The venue is also exciting to Schlichting, since she said the acoustics are perfect for brass performances.


“One of the things that I am really excited about is just the opportunity to put on a brass program in the Alaska State Museum, because I've only done it once before, and it was fantastic,” she said. “The audience was just blown away. This is the sonorities of brass in that hall, it's just acoustically so well suited for brass music, and it doesn't overwhelm — it's warm, and it's just really stunning.”


Traveling to Juneau for the concert has provided some geographical challenges with rehearsals. Karlson is also the principal trumpet for the Juneau Symphony, and describes Juneau as a “home away from home” in Alaska. 

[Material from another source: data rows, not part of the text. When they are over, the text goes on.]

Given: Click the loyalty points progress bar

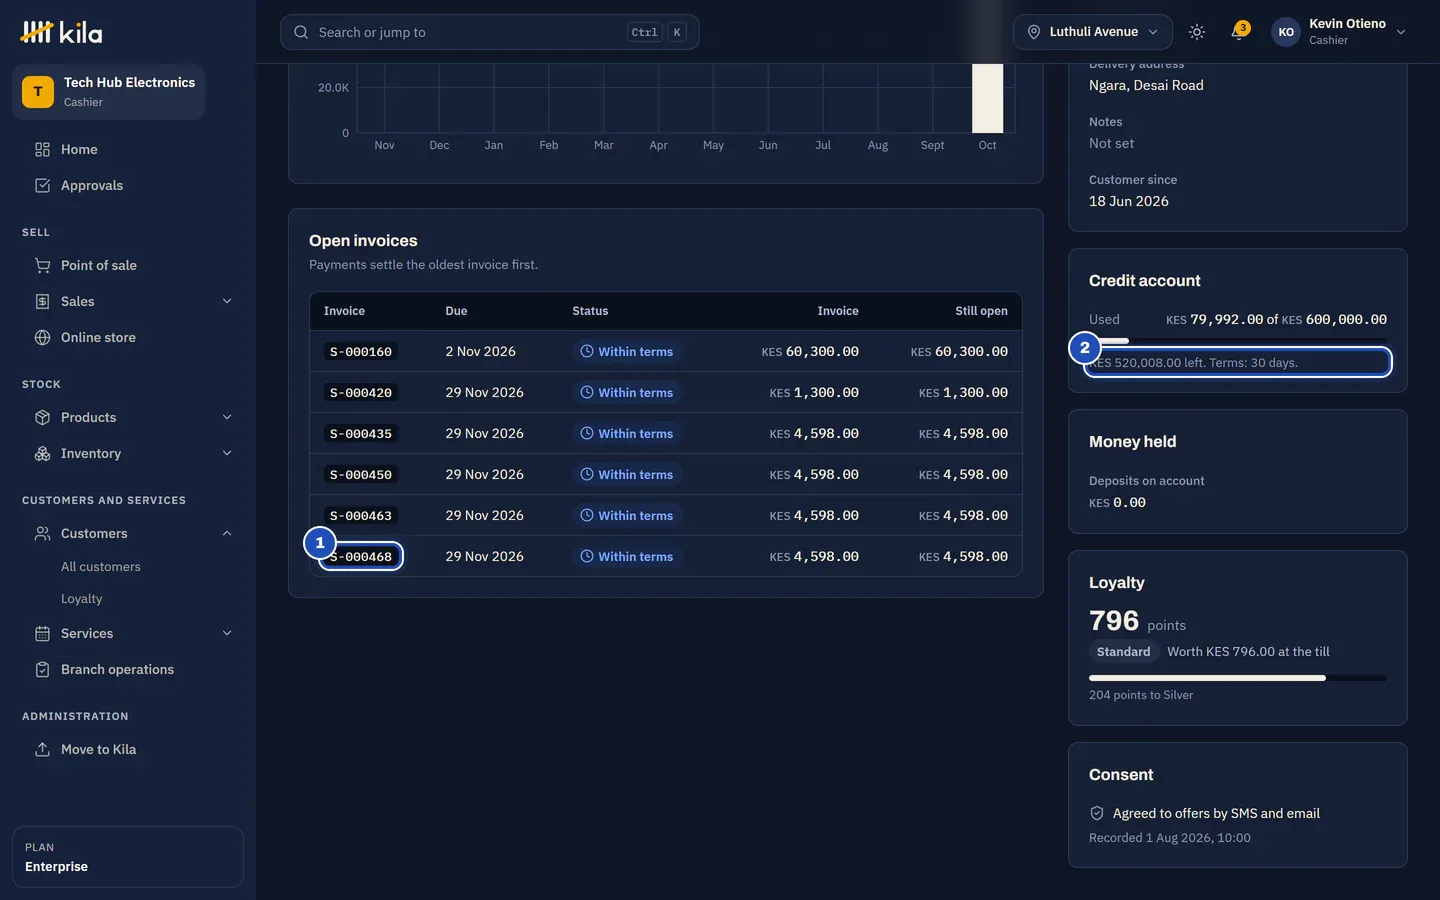Looking at the screenshot, I should pos(1238,678).
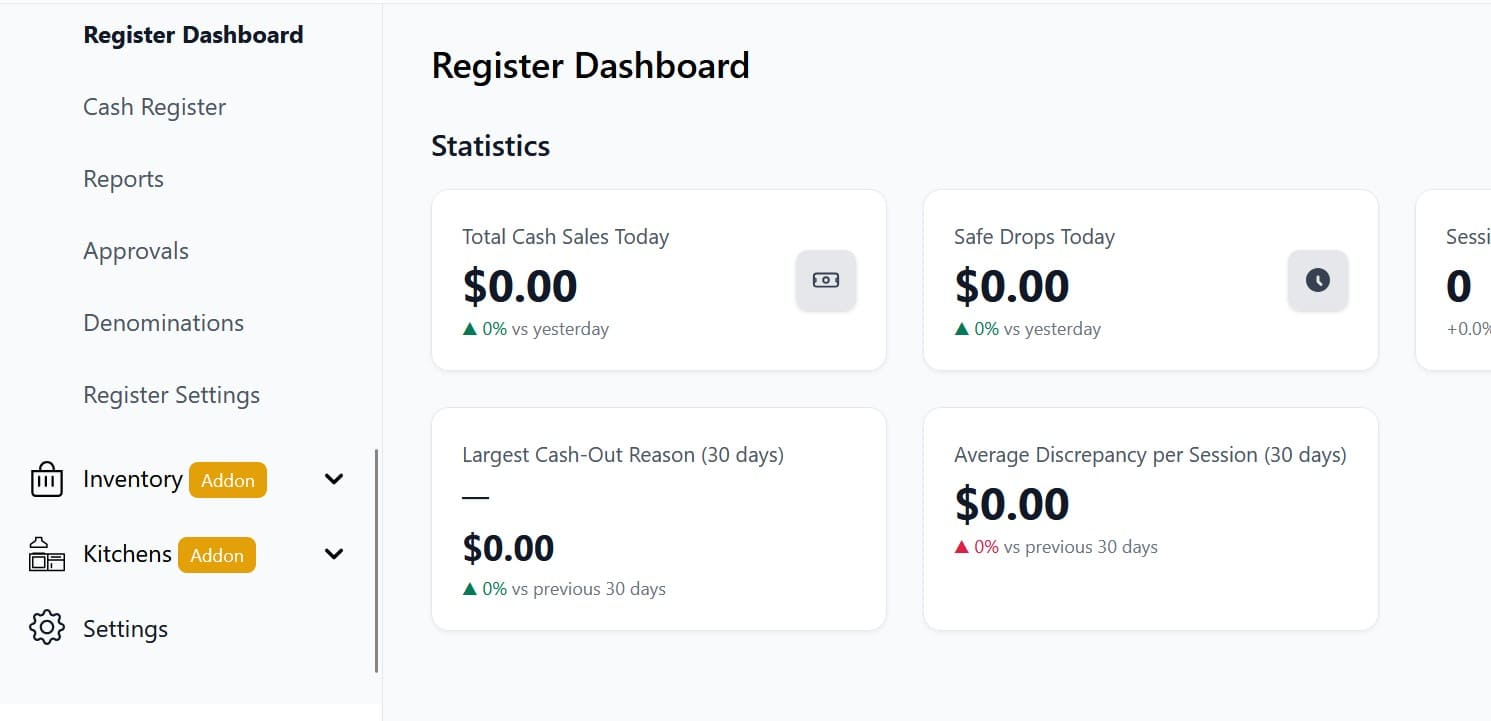Click the Kitchens kitchen icon in the sidebar
The image size is (1491, 721).
(x=45, y=553)
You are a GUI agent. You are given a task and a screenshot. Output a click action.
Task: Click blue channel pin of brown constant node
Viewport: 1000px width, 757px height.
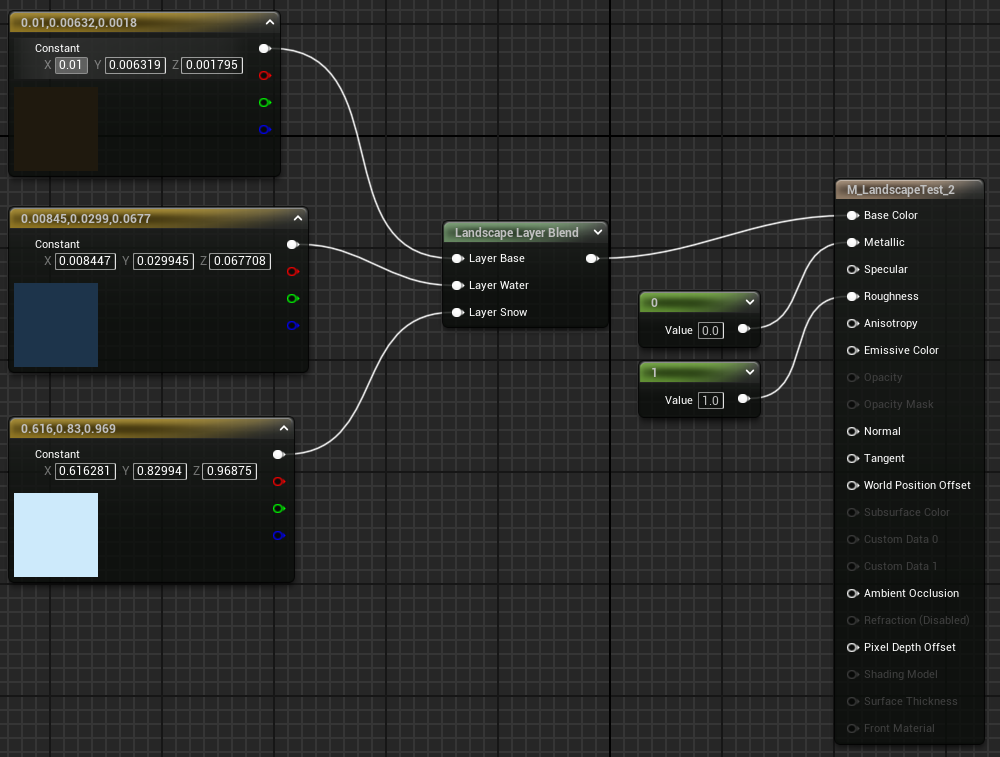(x=264, y=129)
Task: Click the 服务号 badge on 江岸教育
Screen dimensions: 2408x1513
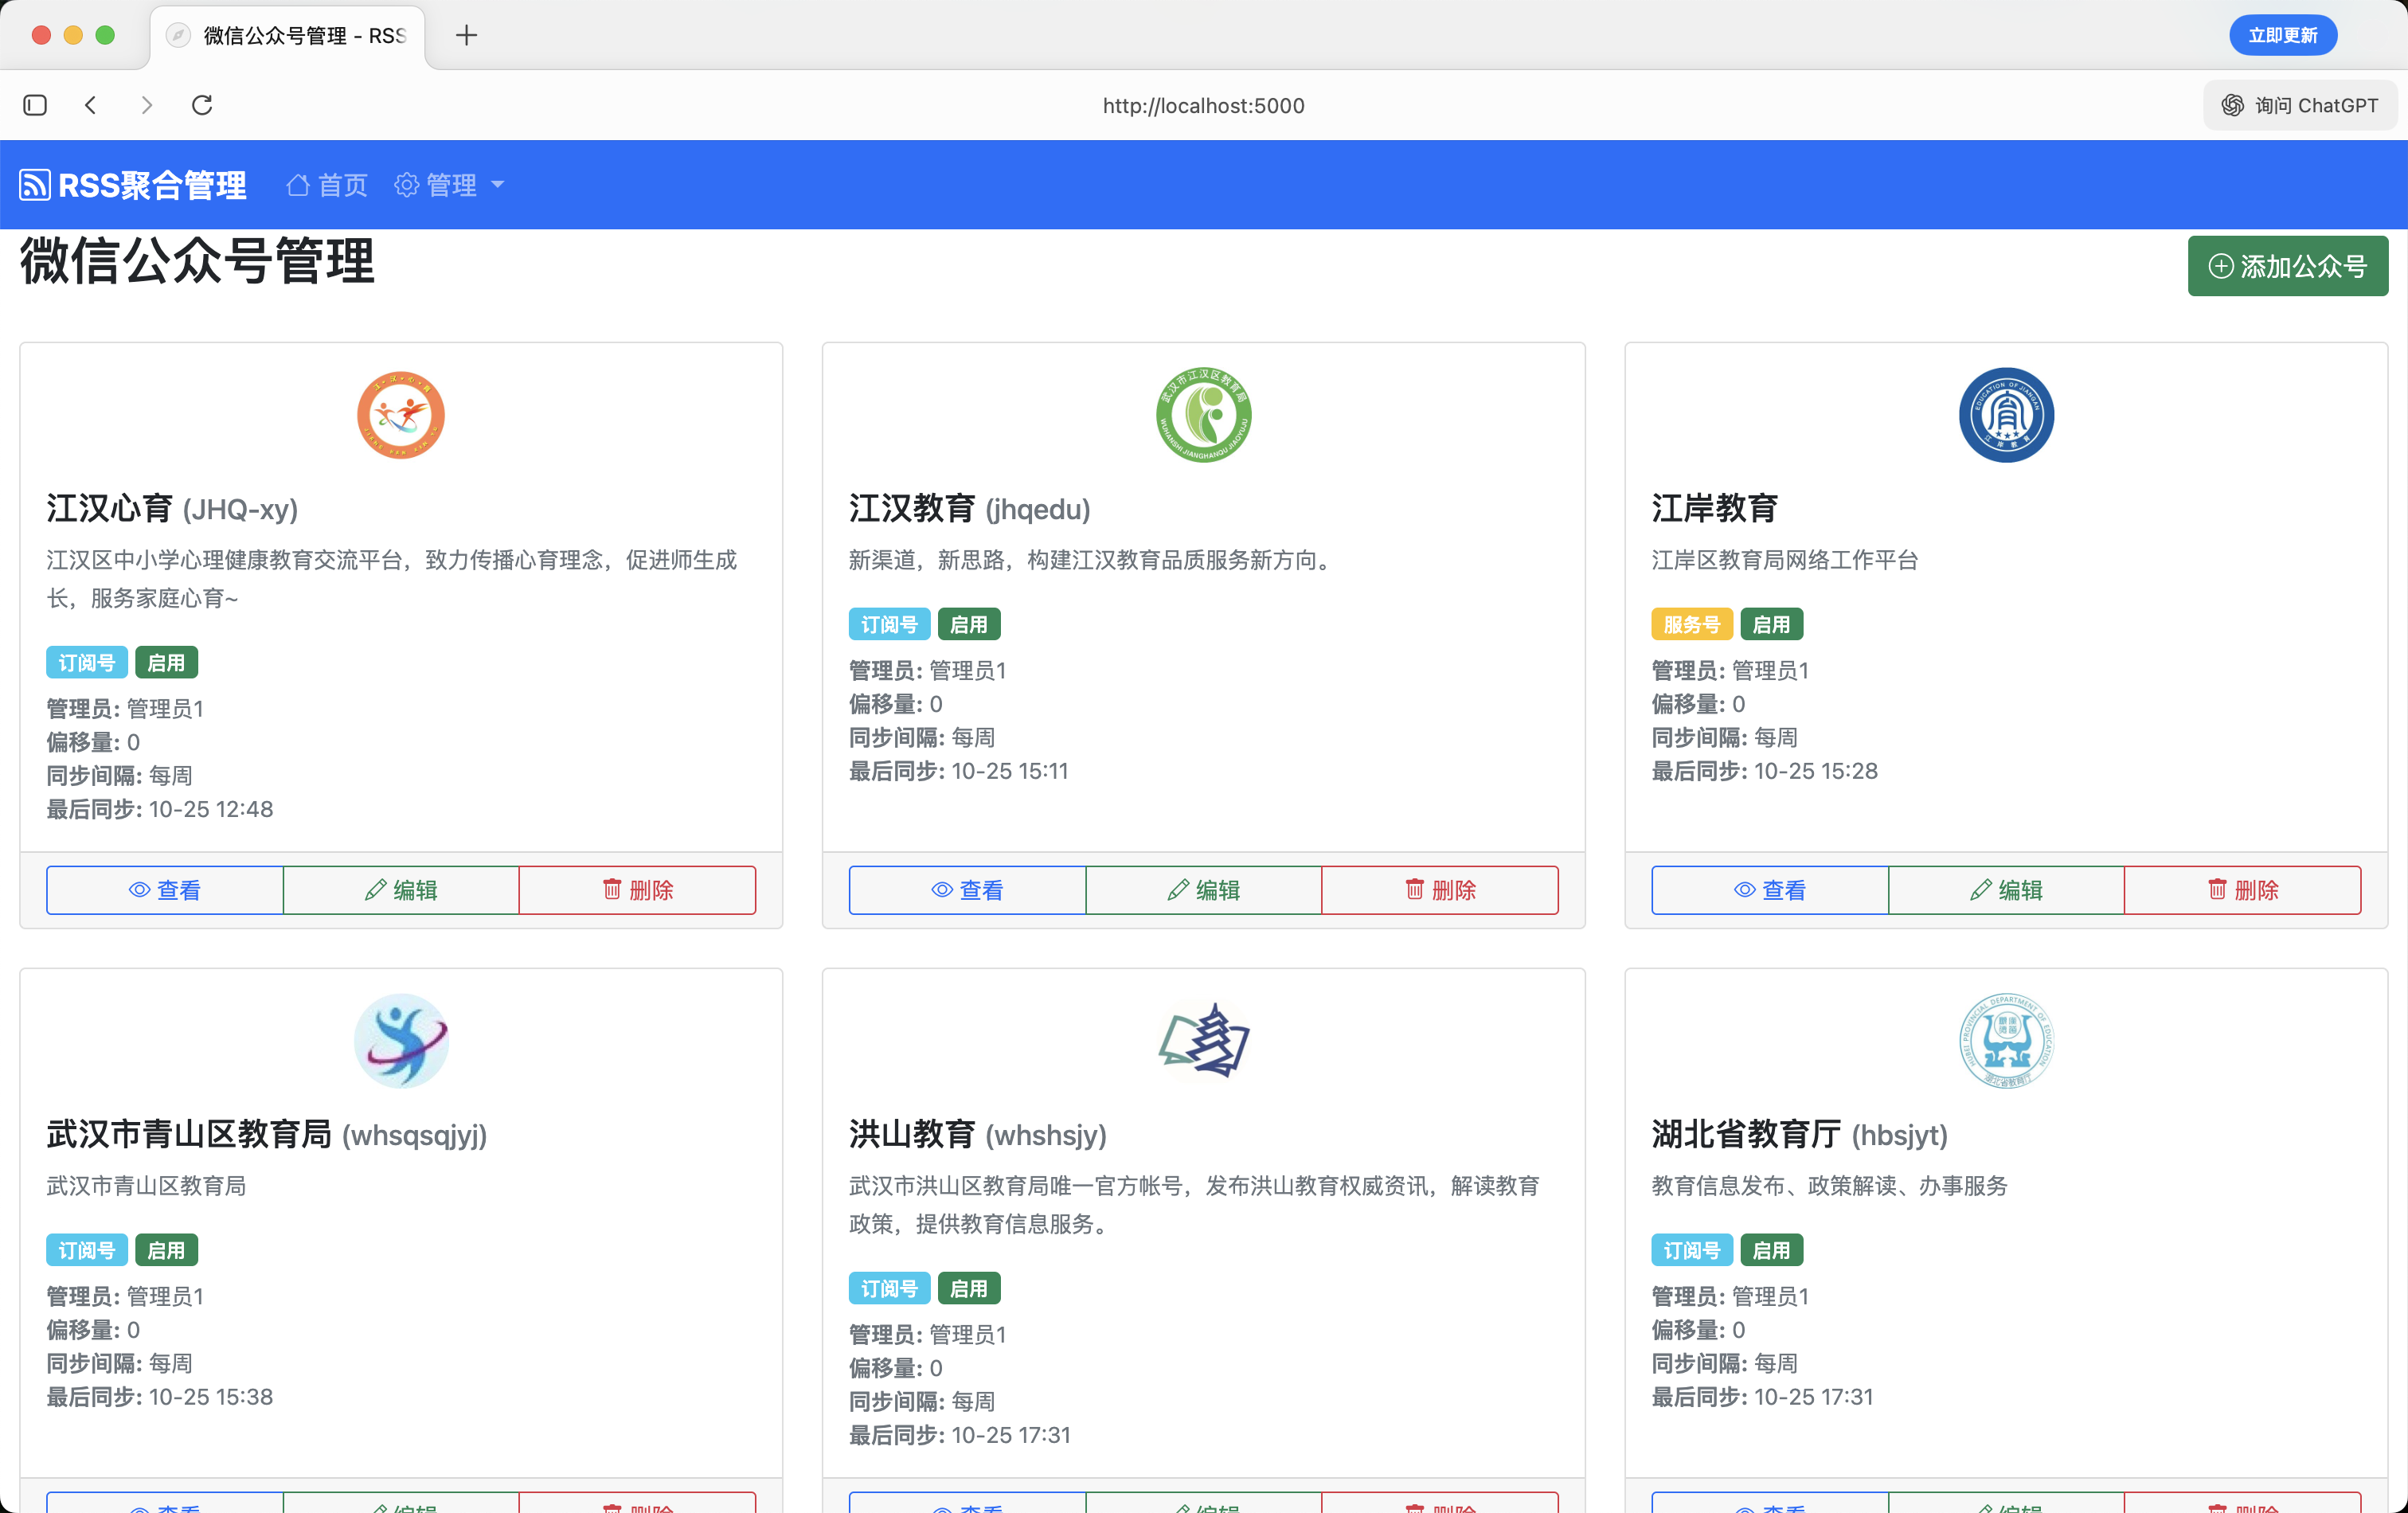Action: point(1691,623)
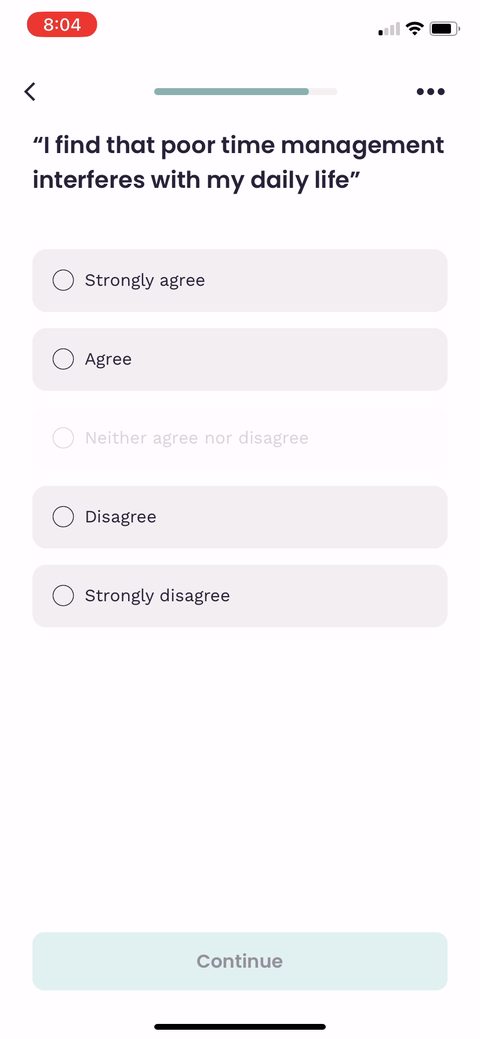Tap the cellular signal bars icon
The width and height of the screenshot is (480, 1039).
(x=389, y=29)
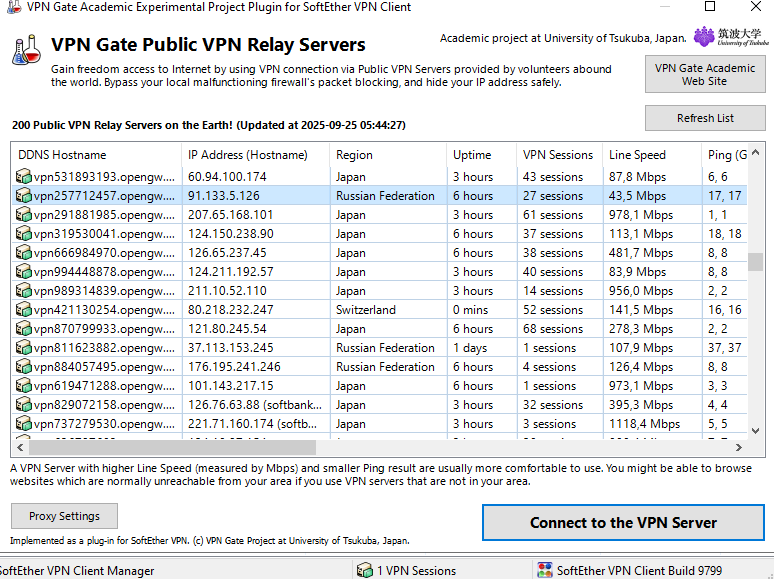
Task: Click server icon beside vpn291881985 entry
Action: tap(24, 215)
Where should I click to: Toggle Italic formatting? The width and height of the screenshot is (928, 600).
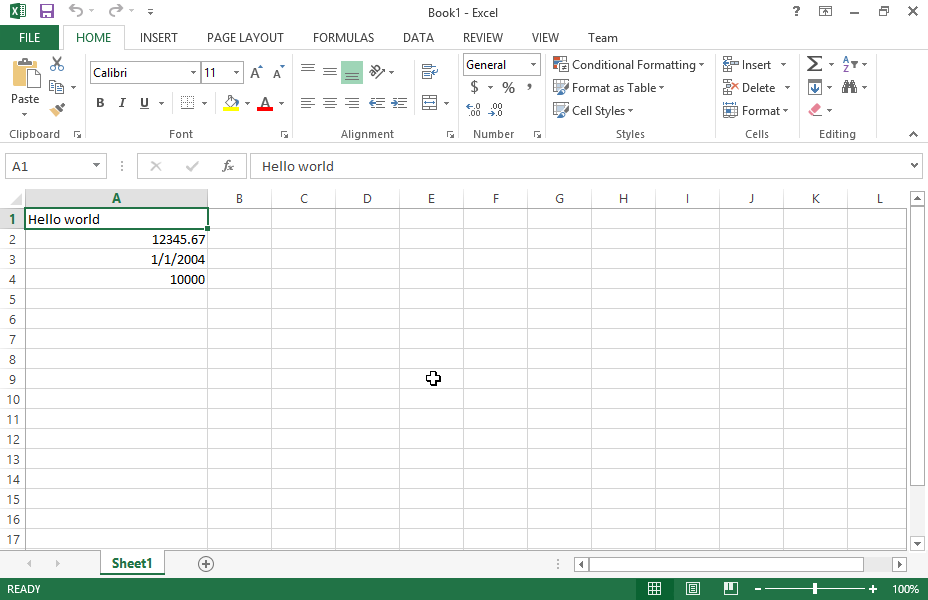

“Typically, this sort of endeavor, I would want to be getting together quite often to hone the music and hone our parts,” he said. “It's been fun because it's added a lot more musical activity for me in the four days that I'm in Juneau for Symphony concerts.”


He scheduled Con Brio Chamber Series rehearsals around his Symphony performances, giving him a chance to practice with Sue Kazama and the brass quintet. Other members of the quintet include trumpeter Rick Trostel, French horn player Taylor Young, trombone player Jared Lear, and tuba player Alan Young.


Karlson said he is looking forward to trying out a new performance style.


“I'm very excited to share my playing through a medium that I don't get to do, either in Ketchikan or up until now in Juneau,” he said.


The performance is scheduled at 2 p.m. Saturday in the Alaska State Museum Atrium. Admission is pay-as-you-can.